Because of the formation of scales and thickening of the skin, some people with ichthyosis vulgaris may fail to feel cool. That’s because the formations interfere with the mechanism of sweating. The deep cracks that develop on the palms of the hands and soles of the feet during severe cases may be invaded by bacteria and end up infected.
Unfortunately, there is no known cure for ichthyosis vulgaris to date. There are certain medical treatments available, although they can only help in controlling the various signs and symptoms of the skin condition.
Some of the medications that may be prescribed by a specialist that can help in managing ichthyosis vulgaris are the following:
- Alpha hydroxy acids – Available in cream or ointment form, alpha hydroxy acids such as lactic acid and glycolic acid are applied to help put the scaling to a minimum. These topically applied medications also help lock in moisture to prevent excessive skin dryness. A lot of topical anti-aging products on the market contain alpha hydroxy acids.

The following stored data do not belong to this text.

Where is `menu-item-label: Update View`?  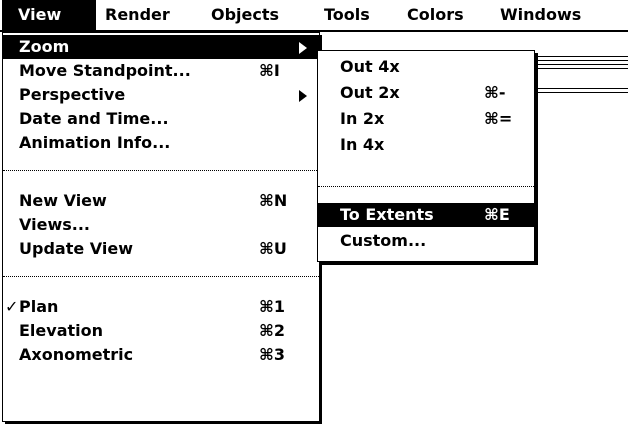
menu-item-label: Update View is located at coordinates (76, 248).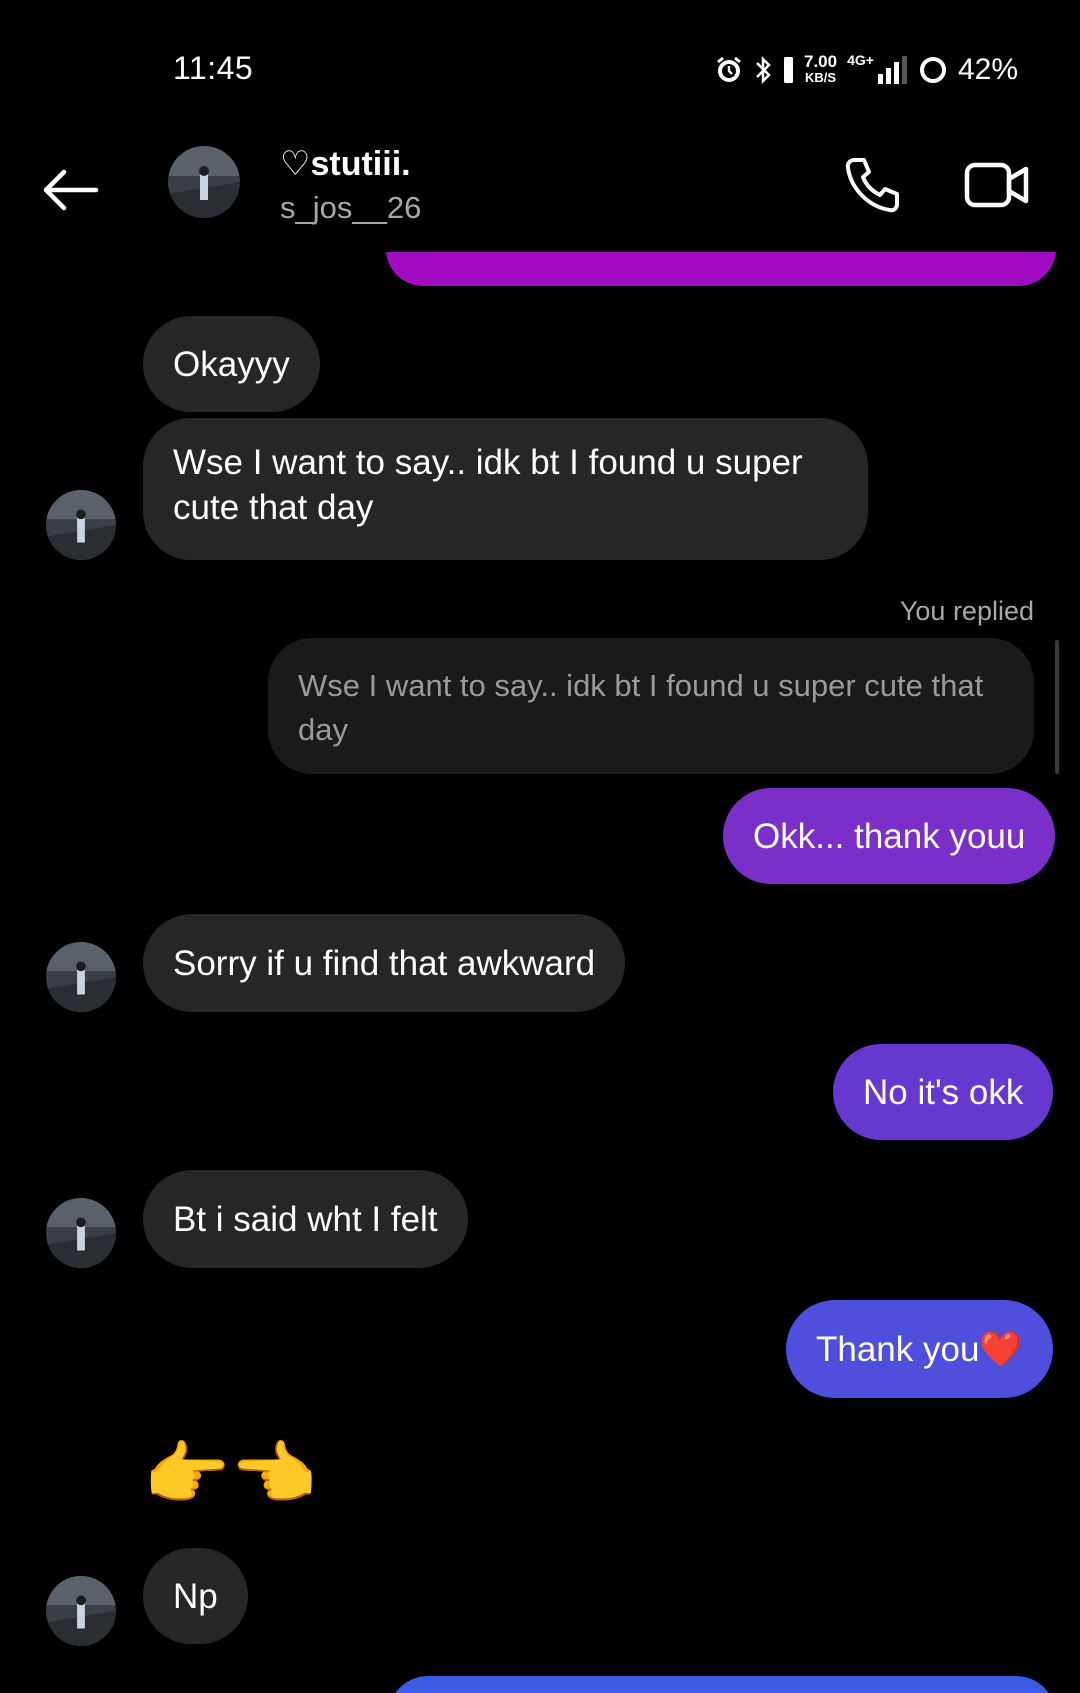  I want to click on battery-percent: 42%, so click(988, 70).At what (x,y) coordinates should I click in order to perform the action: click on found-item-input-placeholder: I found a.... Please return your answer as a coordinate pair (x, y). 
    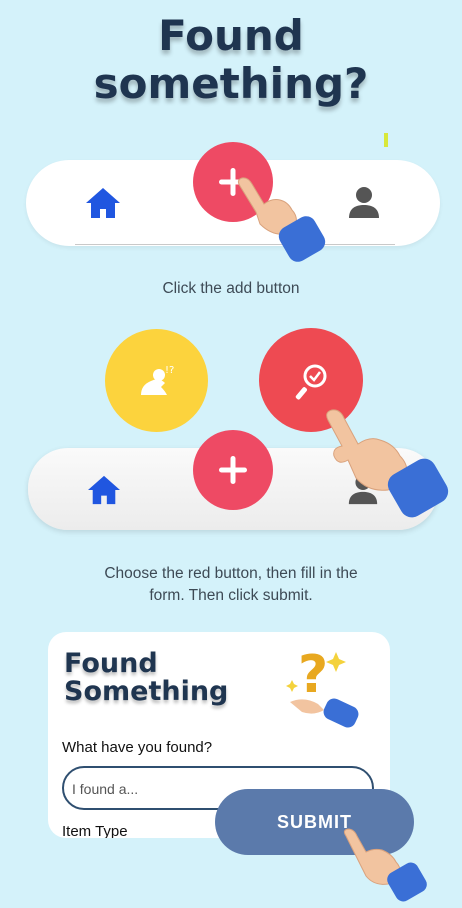
    Looking at the image, I should click on (106, 789).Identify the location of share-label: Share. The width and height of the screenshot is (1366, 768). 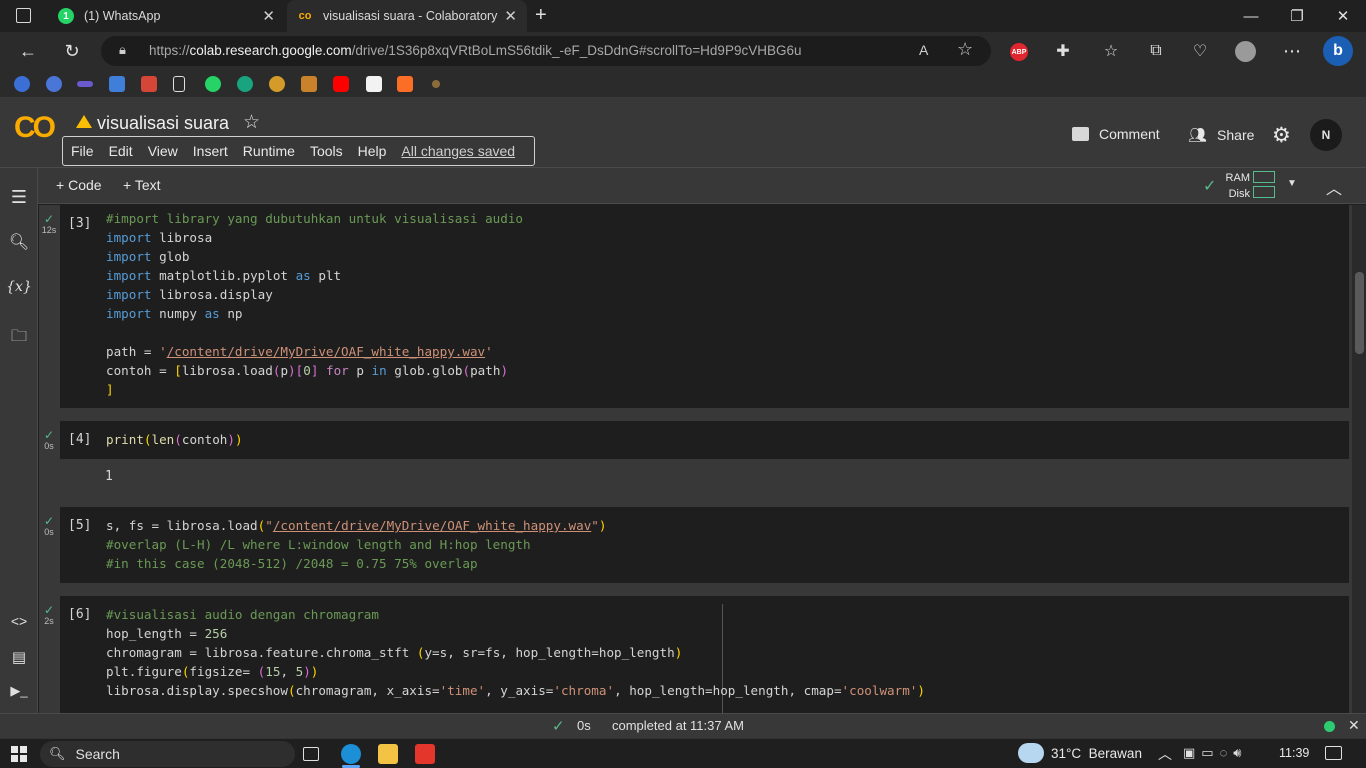
(1236, 135). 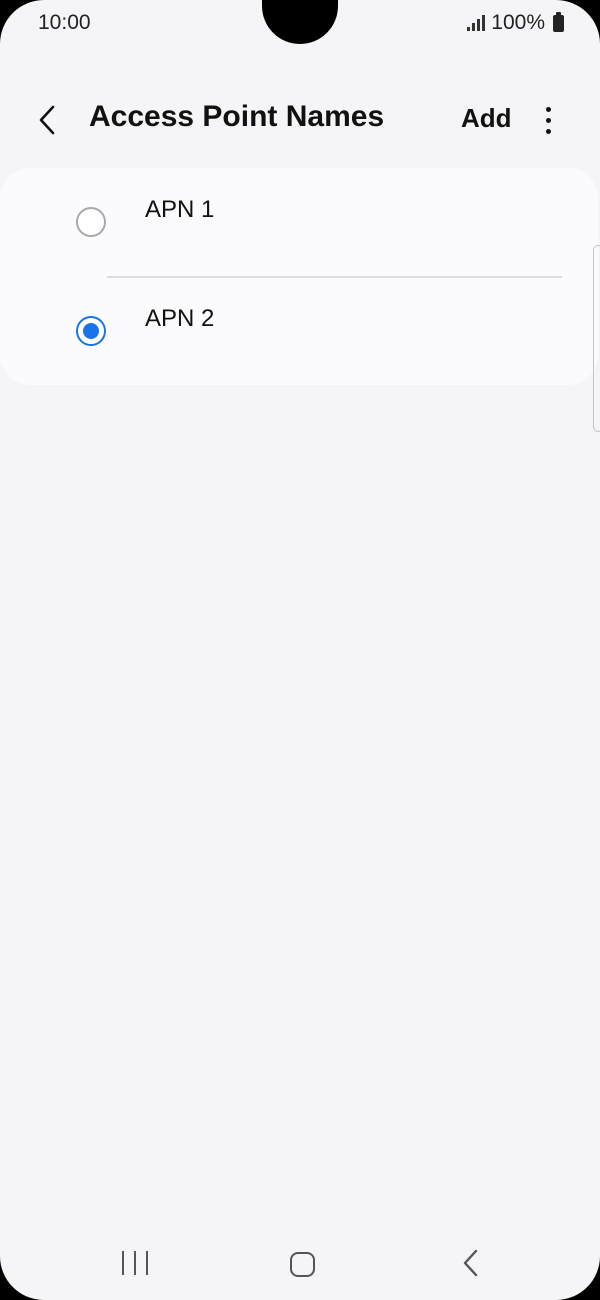 What do you see at coordinates (237, 116) in the screenshot?
I see `page-title: Access Point Names` at bounding box center [237, 116].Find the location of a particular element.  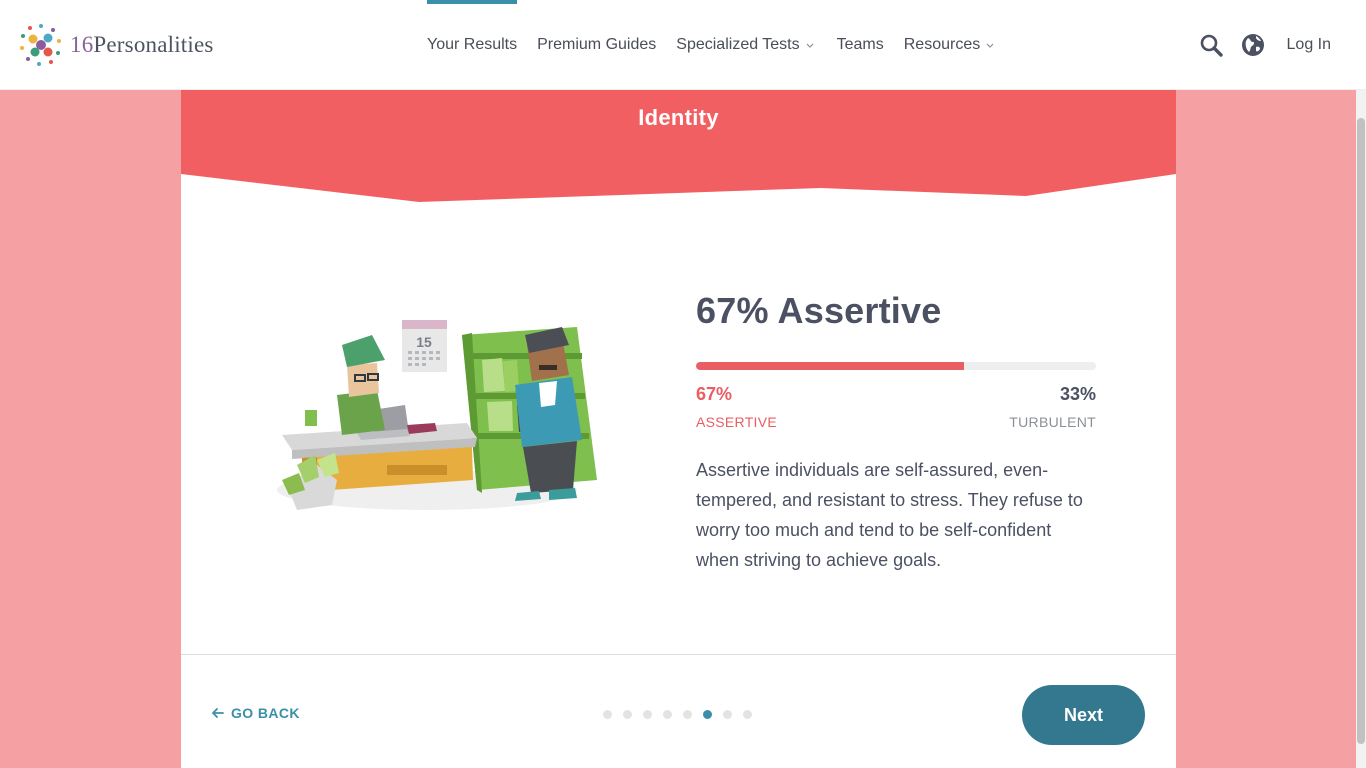

go-back-button: GO BACK is located at coordinates (256, 713). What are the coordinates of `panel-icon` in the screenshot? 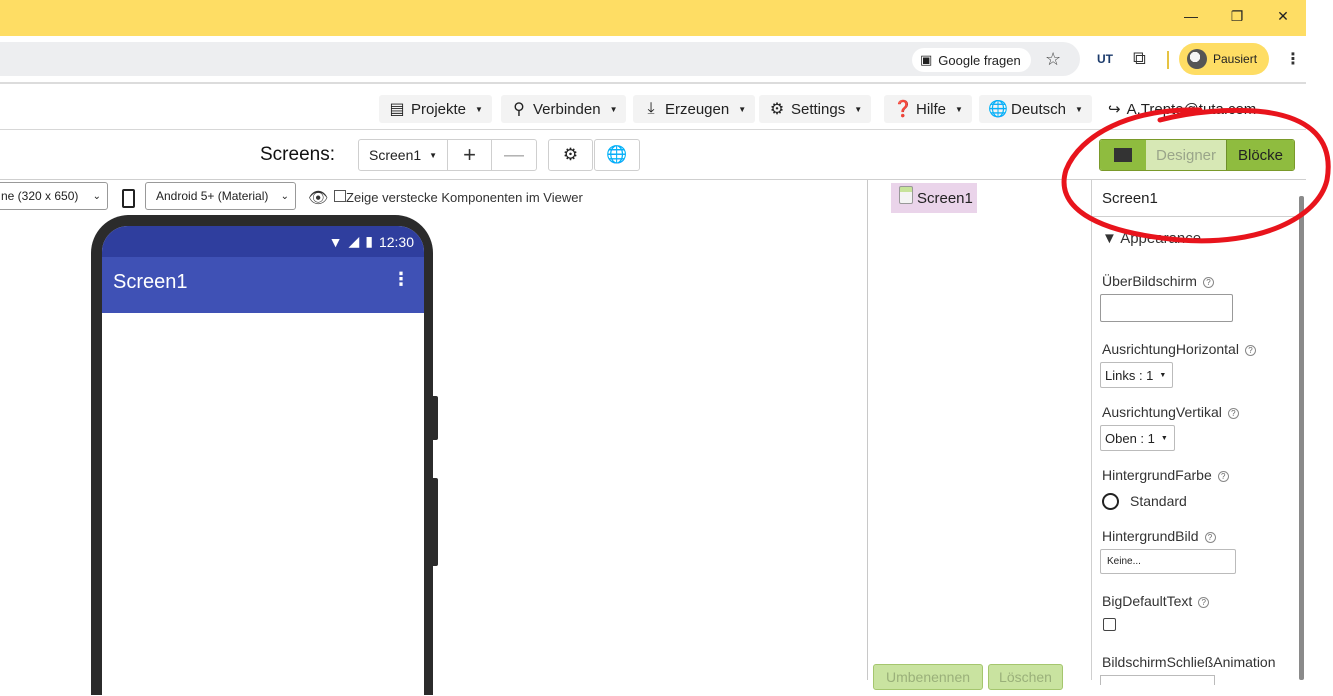 It's located at (1123, 155).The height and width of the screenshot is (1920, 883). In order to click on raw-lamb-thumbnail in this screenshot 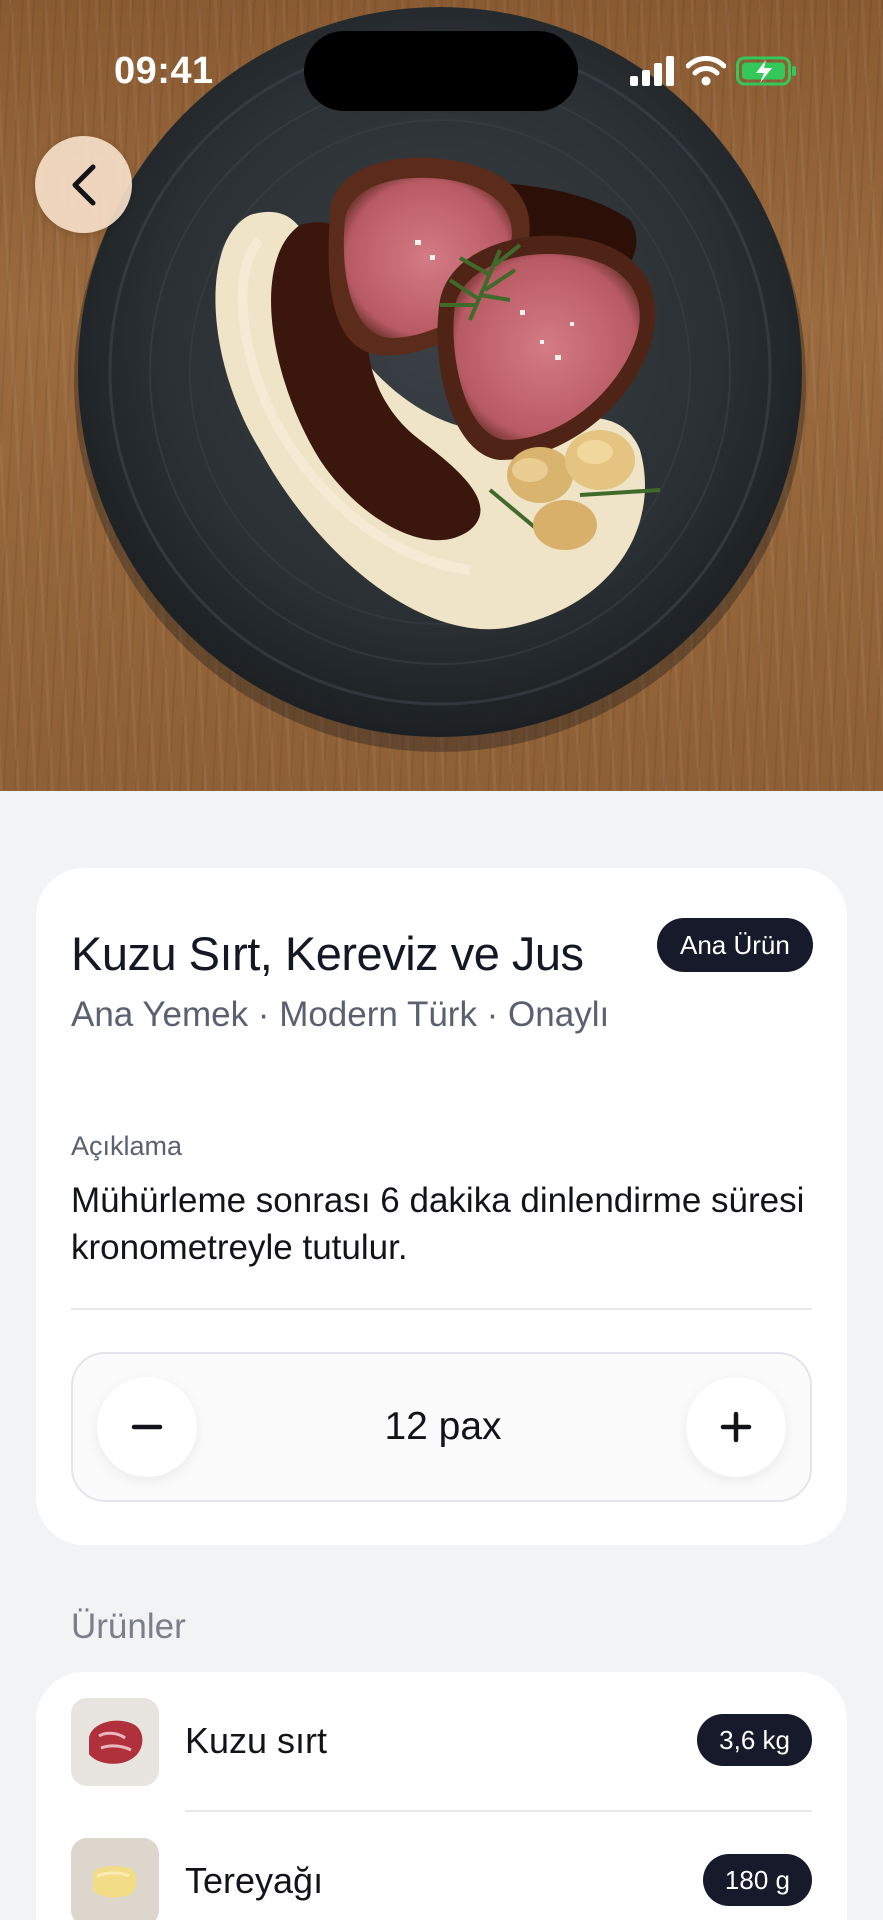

- Retinoids -Derived from vitamin A, retinoids help delay the formation of new skin cells, thus keeping the scaling to a minimum. However, the application of retinoids may yield side effects such as swelling of the eyes and lips, as well as hair loss and bone spurs. The use of retinoids is not ideal for pregnant women.
There are a few steps which may be taken at home to help in keeping the signs and symptoms to a minimum. For instance, mild and unscented soaps should be used when bathing. The application of moisturizers is recommended to. It is a good idea to have a humidifier installed at home to keep the environment ideal for the condition.